When going through the lab, Weights and Biases is a great tool for analyzing important metrics for your model. You should get similar metrics as what is shown below when running the different training scripts.

As data gets distributed across multiple GPUs, the training time goes down significantly.

The time it takes to get to a benchmark of 80% mean dice accuracy also decreases with an increase in GPUs. It is important to note that the data is not shuffled between epochs. Data shuffling may increase the accuracy of the model faster due to more data being introduced to the individual GPUs.

Weights and Biases allows you to run jobs on Base Command and visualize them in real time to see the loss and accuracy of the model. This allows you to compare multiple models against eachother in real time. The code is already set up to showcase the training and validation loss, as well as the mean accuracy and individual label accuracies. The x axis is currently set to show the accuracy over time; however, this can be changed to compare other values such as the epoch number to the y axis.

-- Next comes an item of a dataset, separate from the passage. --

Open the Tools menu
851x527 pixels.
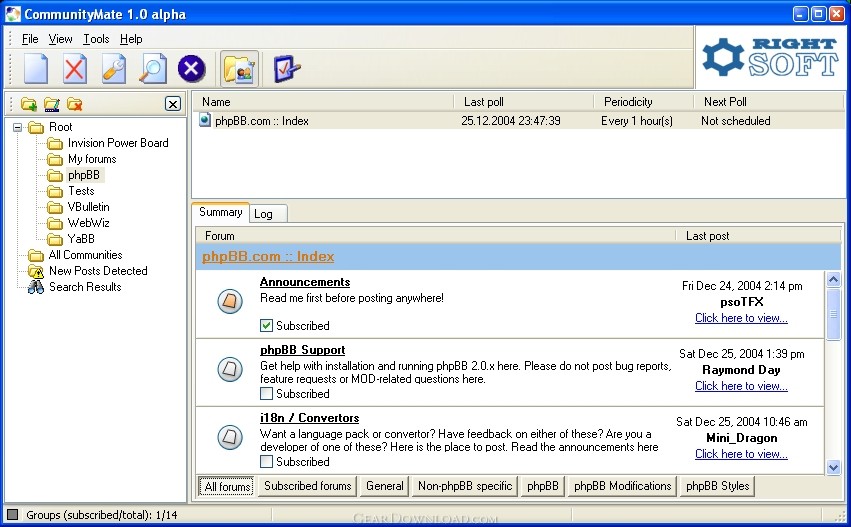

If you opt into using Weights and Biases, it will also generate system analytics such as shown below. This can help you determine how the model is affecting your GPUs. Some of the below graphs have been customized to take an exponential moving average to visualize the average system usage and utilization over time. A higher GPU utilization may allow for your model to train faster. This can be potentially be done by caching more images on GPU Memory or increasing the batch size.